Physical Examination

Mixed connective-tissue disease (MCTD) findings at physical examination may include the following:

Skin  [20]

Raynaud phenomenon, sausage-shaped fingers, and swelling of the dorsa of the hands that never becomes sclerodactyly are the most typical features (see the image below).

Sausage-shaped fingers in a patient with Raynaud p Sausage-shaped fingers in a patient with Raynaud phenomenon.

Another MCTD feature can be “mechanic hands”, evident as a thickened, hyperkeratotic, bilaterally symmetric eruptions along the fingers. [21] Nail-fold capillaroscopic findings may be relative common in those with MCTD and mechanic hands.

More than one half of patients have abnormal capillaries in the nail fold.

Small-vessel vasculitis with palpable purpura is present in about 25% of patients. Occasionally, vascular disturbances may be severe and lead to peripheral gangrene and leg ulcers.

Other skin manifestations are not universally expressed. Erythematous plaques similar to those seen in patients with chronic cutaneous (discoid) lupus erythematosus can be seen. Alopecia, facial erythema, periungual telangiectasia, and pigmentary disturbances can also occur.

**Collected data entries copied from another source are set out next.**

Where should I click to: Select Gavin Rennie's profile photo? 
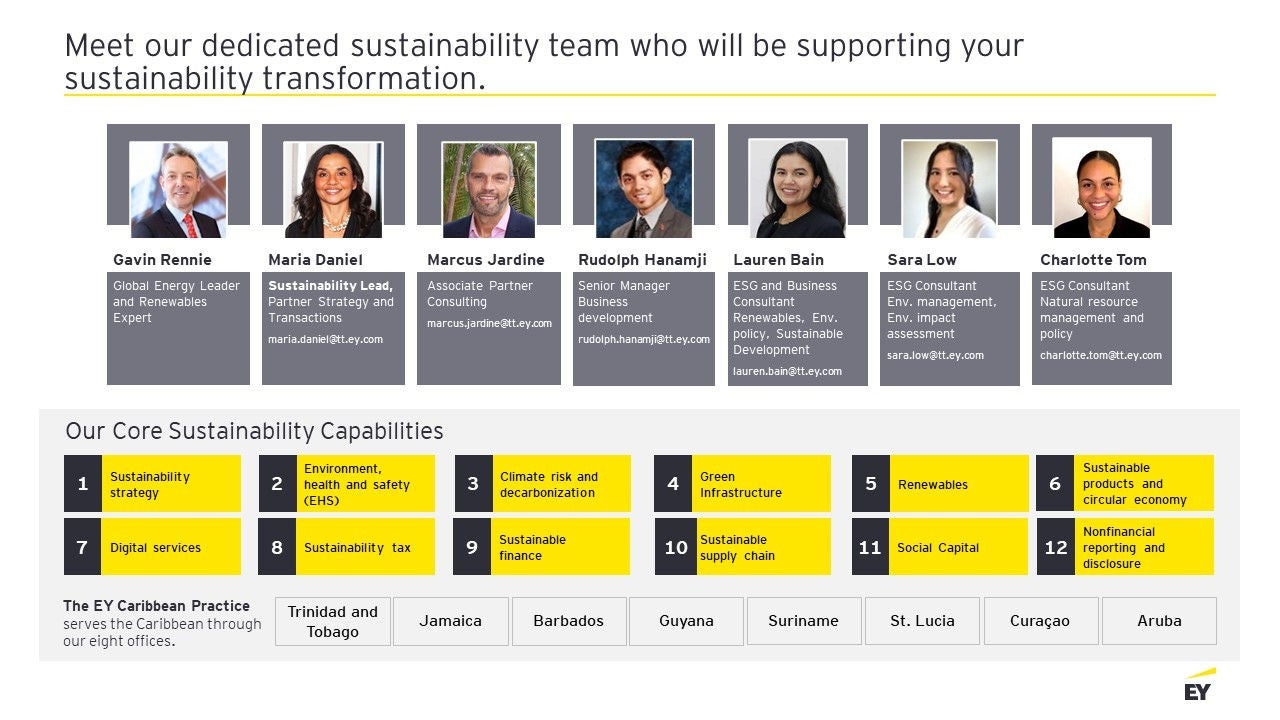pos(178,189)
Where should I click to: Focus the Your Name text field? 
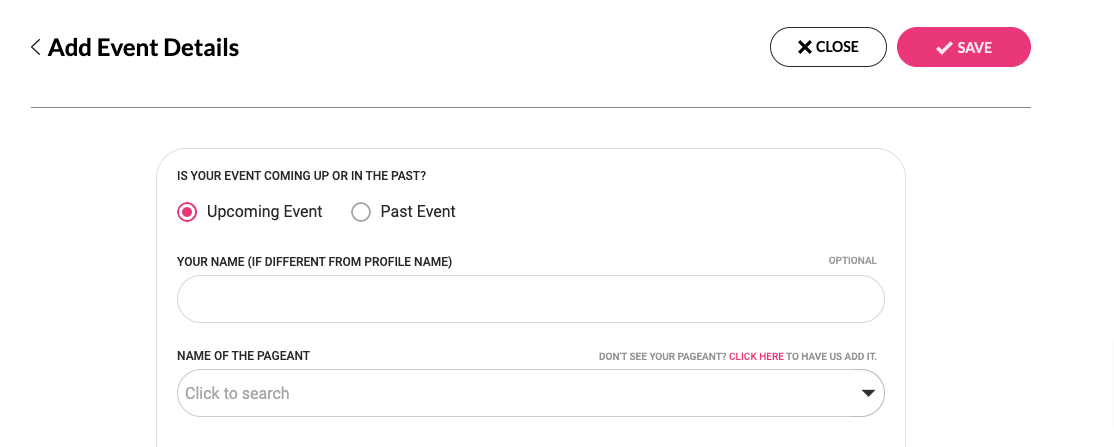tap(530, 299)
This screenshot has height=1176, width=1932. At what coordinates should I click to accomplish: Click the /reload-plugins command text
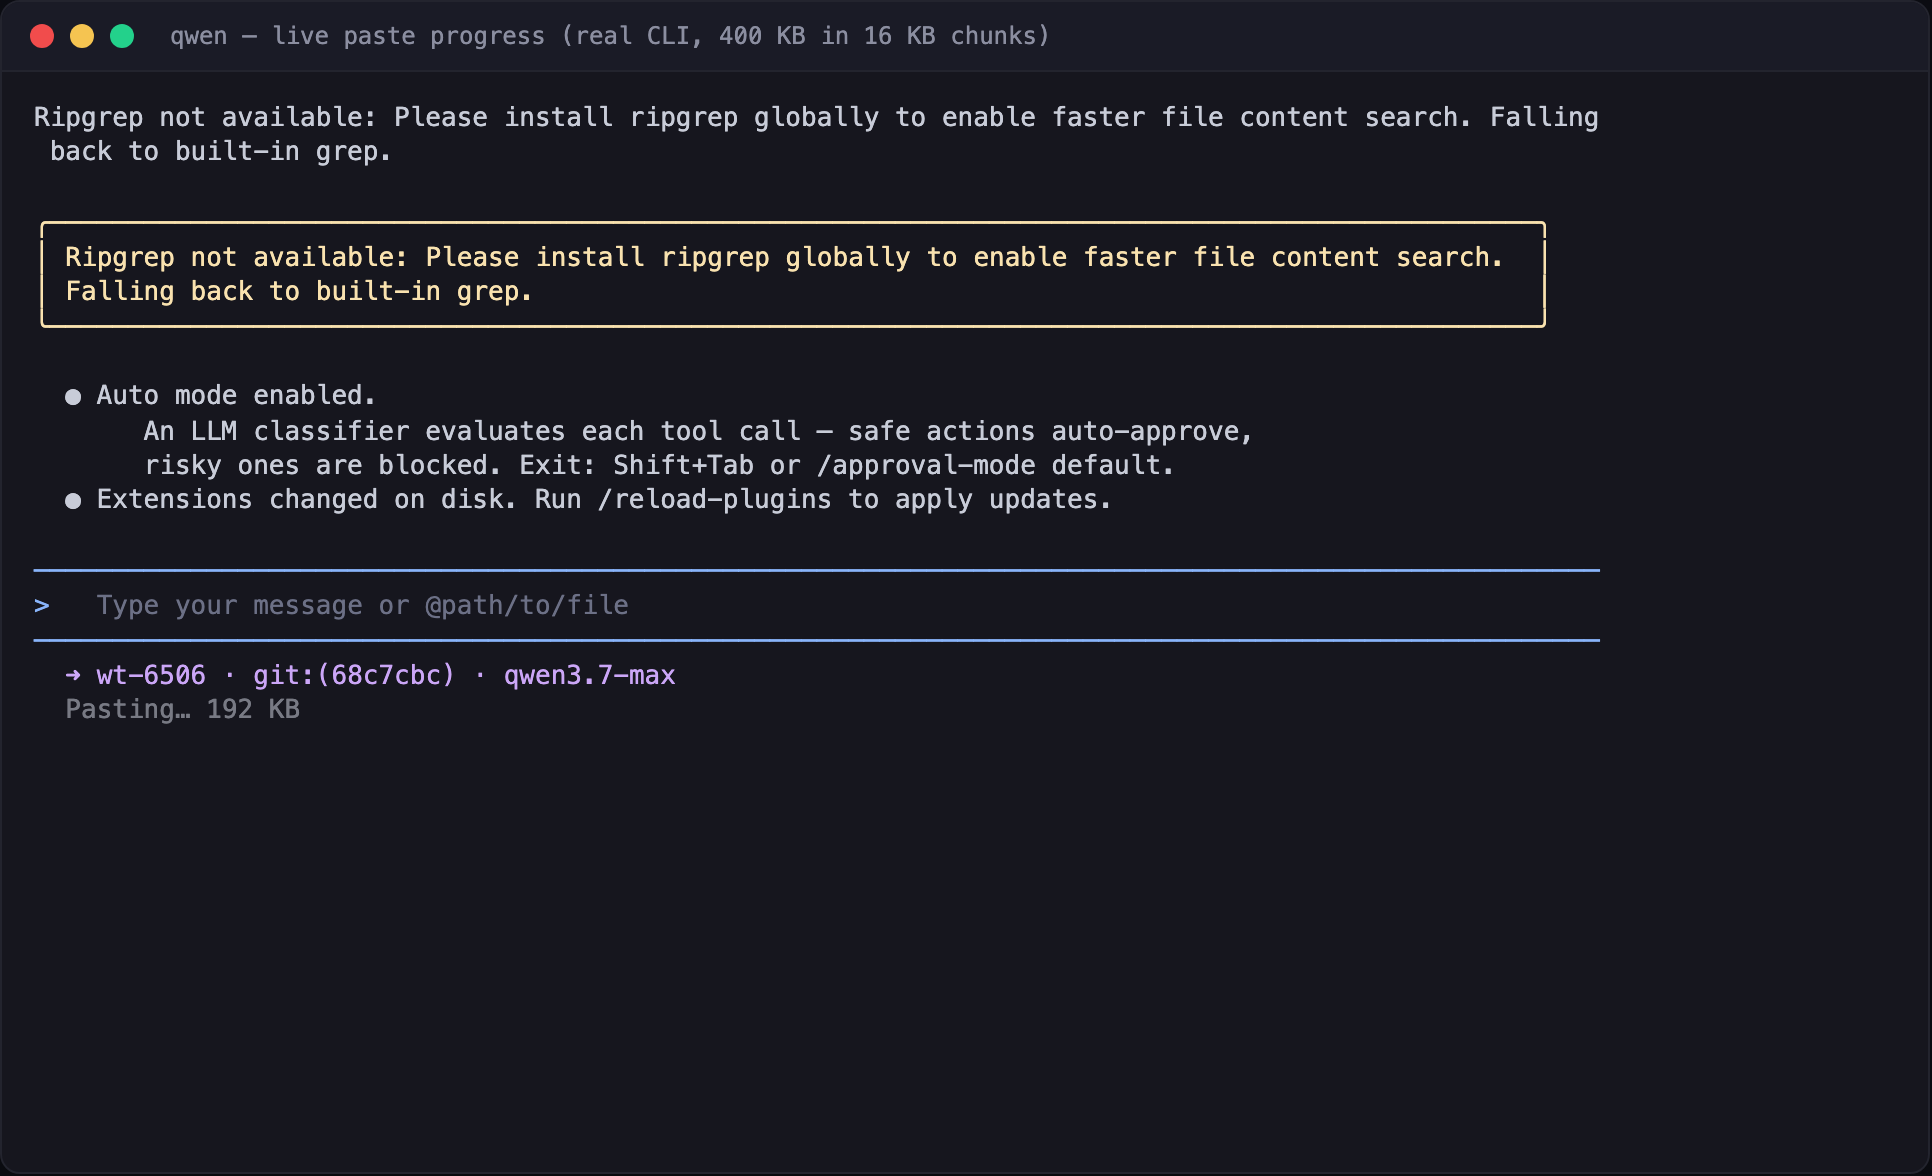tap(714, 499)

Painful dermal nodules may appear on the hands or elbows.

Calcinosis cutis also may be seen. [22] Cutaneous ulceration due to subcutaneous dystrophic calcification associated with mixed connective-tissue disease (MCTD) may occur. [23]


Dry eye, or keratoconjunctivitis sicca, is common with MCTD; Sjögren syndrome is often underdiagnosed in individuals with MCTD. [24]


About 60% of patients complain of arthralgia.

Arthritis without any visible joint deformation can occur.

Any joint may be involved.

Patients usually complain of morning stiffness.

Patients may be first evident with signs and symptoms of synovitis. [25]


Myalgia, myositis, and muscle weakness are common features.

Gastrointestinal tract

Dysphagia and dysfunction of esophageal motility resemble that occurring in systemic sclerosis.

Other abnormalities of the gut include esophagitis, constipation, diarrhea, and malabsorption. [26]

Correlated pulmonary function data and high-resolution CT scan findings of interstitial lung disease in 50 consecutive patients with MCTD suggests but does not prove a strong association between esophageal motor dysfunction and interstitial lung disease. [27]


Pleuropulmonary manifestations are common. The incidence varies from 20-85%.

Pleuropulmonary complications include pleural effusion, interstitial pulmonary fibrosis, pulmonary arterial hypertension, pulmonary vasculitis, pulmonary thromboembolic phenomena, aspiration pneumonia, serositis, and hypoventilatory failure.

Interstitial lung disease was identified in juvenile MCTD in one quarter of patients studied by high-resolution CT scanning. [28] In most of them, it was subtle and without clinical correlation.

MCTD interstitial lung disease characteristics are nonspecific but seem to link pulmonary hypertension and progressive interstitial lung disease. [29]


The incidence of renal involvement is only about 5%.

Nephritis is associated with a poor prognosis. In addition to myocarditis, pulmonary hypertension, and widespread vasculitis, nephritis is considered a common cause of death.

Nervous system

Nervous system involvement is rare.

Aseptic meningitis, trigeminal neuropathy, and psychosis are the prominent neurologic features.

Sporadic cases with autonomic neuropathy are described.

An assessment of cognitive functions in patients with MCTD showed cognitive deficits observed in MCTDs were connected with nervous system involvement. [30]

Heart  [31]

Cardiac involvement is often clinically insignificant, but the rate varies from 11-85% depending on patient selection and methods used to detect cardiac manifestations. Pericarditis, pulmonary hypertension, mitral valve prolapse, myocarditis, conduction disturbances, and abnormal left ventricular diastolic filling pattern are the most frequently observed problems.

Lymph nodes

Lymph node enlargement is seldom a feature, but it may be present.